Handling clients may be more challenging than handling clients' money.
On March 6, 2009, about lunch time, I got a call from Mrs. C. Apparently she was in some sort of a panic; she asked me when the market would stop falling. I couldn't predict the future, but I could only tell her: Based on historical experience, when the market turns around, it will stage a huge rally, and we won't know it in advance.
I felt I was making some progress in comforting Mrs. C and convincing her to stay the course. Then, I heard a roaring voice: "Get out! Get out! Tell him to get the hell out of stocks!!!" I knew it was Mr. C in the background. Mrs. C broke down in tears on the other end of the phone call. She said, "Michael, I can't take it anymore; just get out of stocks." I meekly replied: "OK, but you should never try stocks again."

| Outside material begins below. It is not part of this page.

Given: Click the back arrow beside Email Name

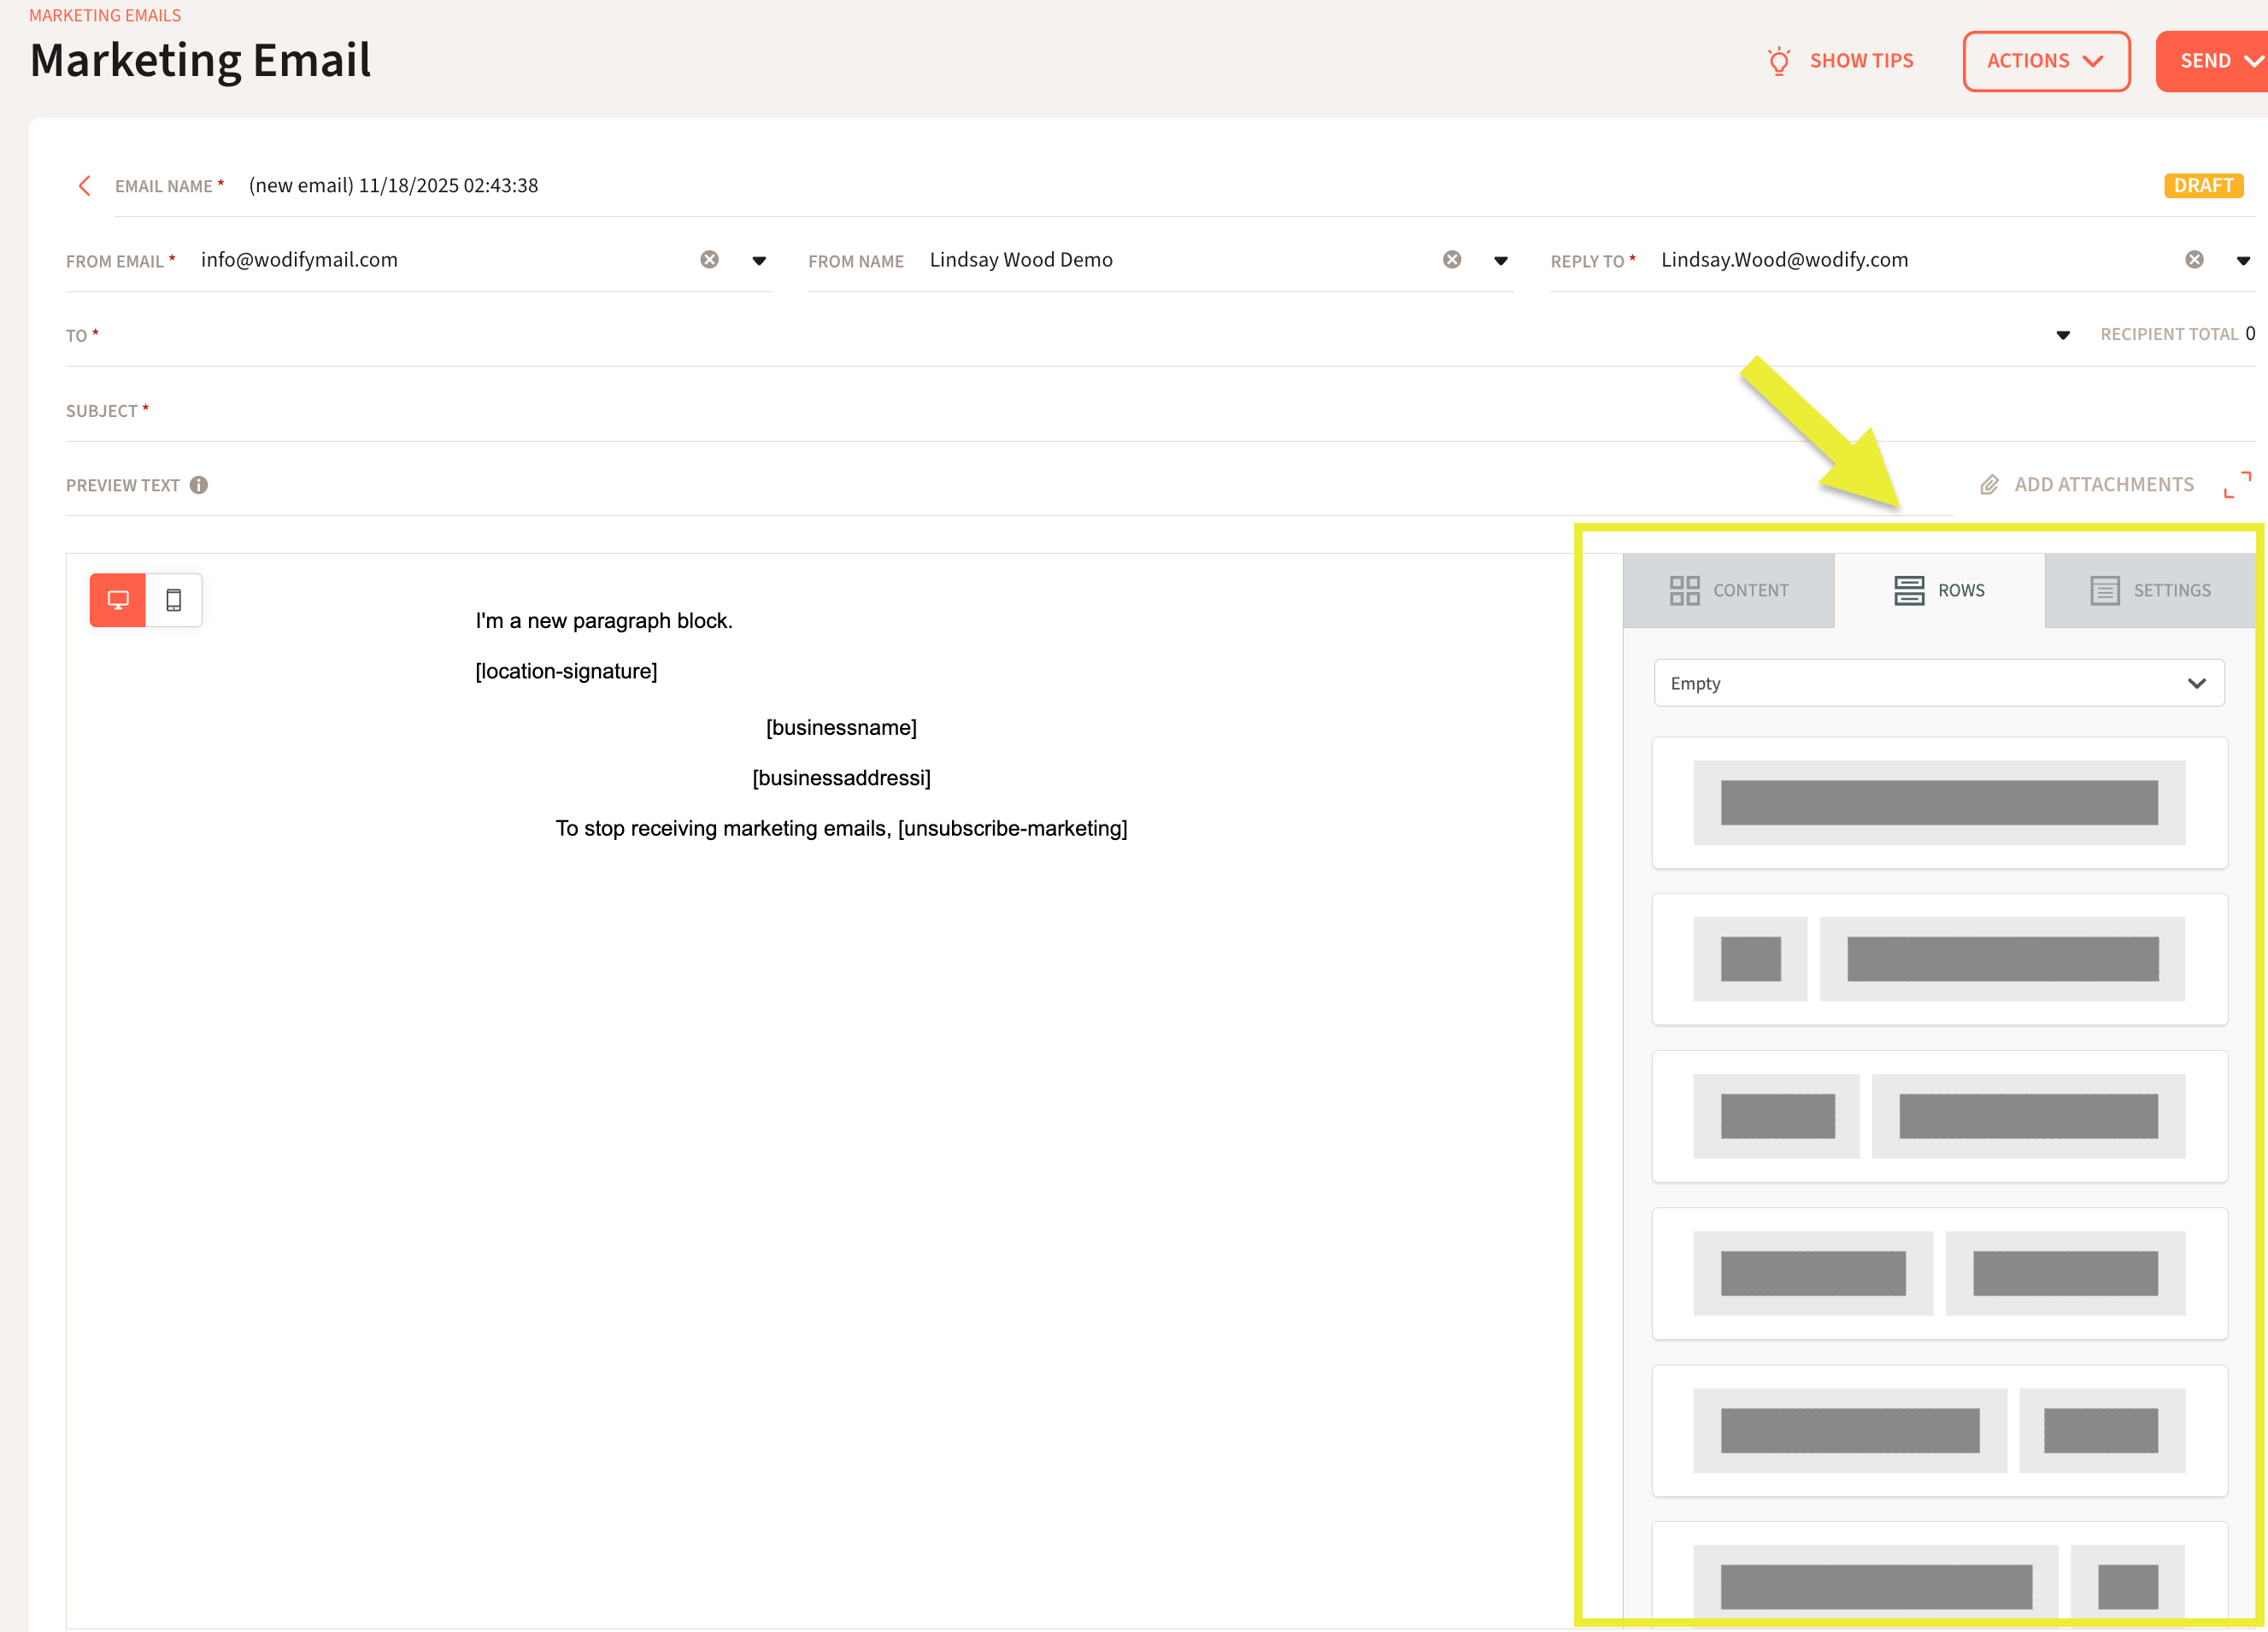Looking at the screenshot, I should coord(85,186).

I sold all their stocks, and on the second day after that, the market started a rally that brought it almost back to the level of the pre-crisis high. I never forget Mr. and Mrs. C because they called on the day the market hit bottom. Since then, I have been thinking, what could I do differently to help folks like them, or is there anything I can do?
Mrs. C came to me because her husband was an avid stock speculator. In his 60s, he was still checking the market every day and getting in and out of stocks when he saw fit. Over the years, he blew away a good chunk of their fortune. As their retirement was in serious jeopardy, Mrs. C pinned her hope on me to help undo the damage. I put them in a 40/60 portfolio where only 40% of their assets were in stocks.

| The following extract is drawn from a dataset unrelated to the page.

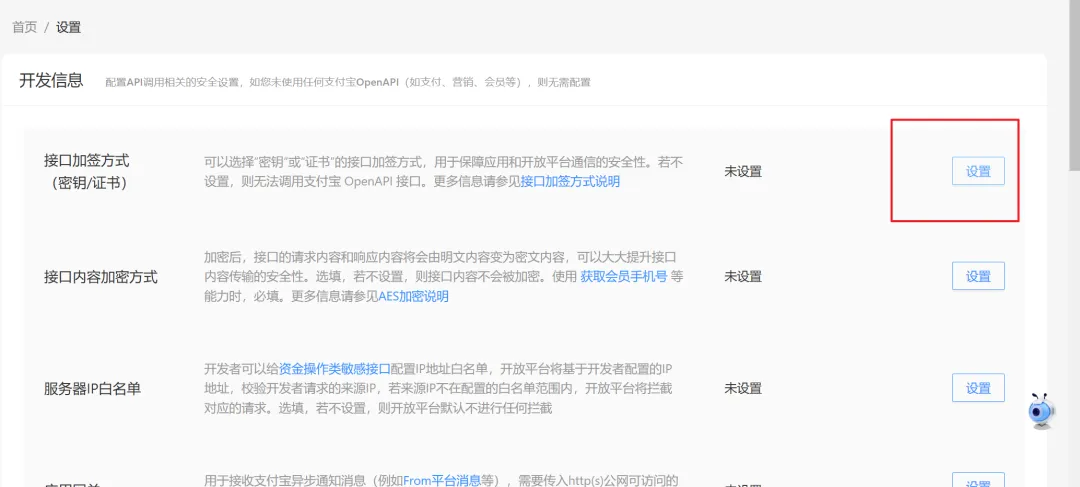
Task: Click the 开发信息 section heading
Action: 51,81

The first year went very well, and Mr. and Mrs. C came to see me just to tell me that they were comfortable in taking more risk, something like 60/40 or even 70/30 would be just fine with them. Knowing that Mr. C had been a speculator (albeit a failed one), I thought they might be right. I adjusted the portfolio to 60/40. That was in the third quarter of 2007, a few short months before things fell apart.
As the market tumbled, I kept up my communications with Mrs. C, and she seemed to be more or less sanguine and patient. The bear market lasted a lot longer than I expected. In fact, it was the longest since World War II. All along I did not talk to Mr. C, since Mrs. C said he was an introvert and did not like to talk. The next time I heard him was his roaring voice on the other end of that fateful phone call that resulted in them selling their stocks at the bottom of the bear market.
I thought long and hard about this episode, and I believe I bear some responsibility: 1) I shouldn't have conceded to their request to take more risk at the top of the market; 2) I should have tried harder to talk to Mr. C. As we know by now, investor returns lag far behind fund returns precisely because most people let their emotions call the shots. If I had communicated with him, maybe I could have calmed him down. But then again, I may be over-estimating my powers of persuasion.
It seems to me the biggest challenge of being a financial advisor is not handling clients' money, but handling the clients themselves. What do you think?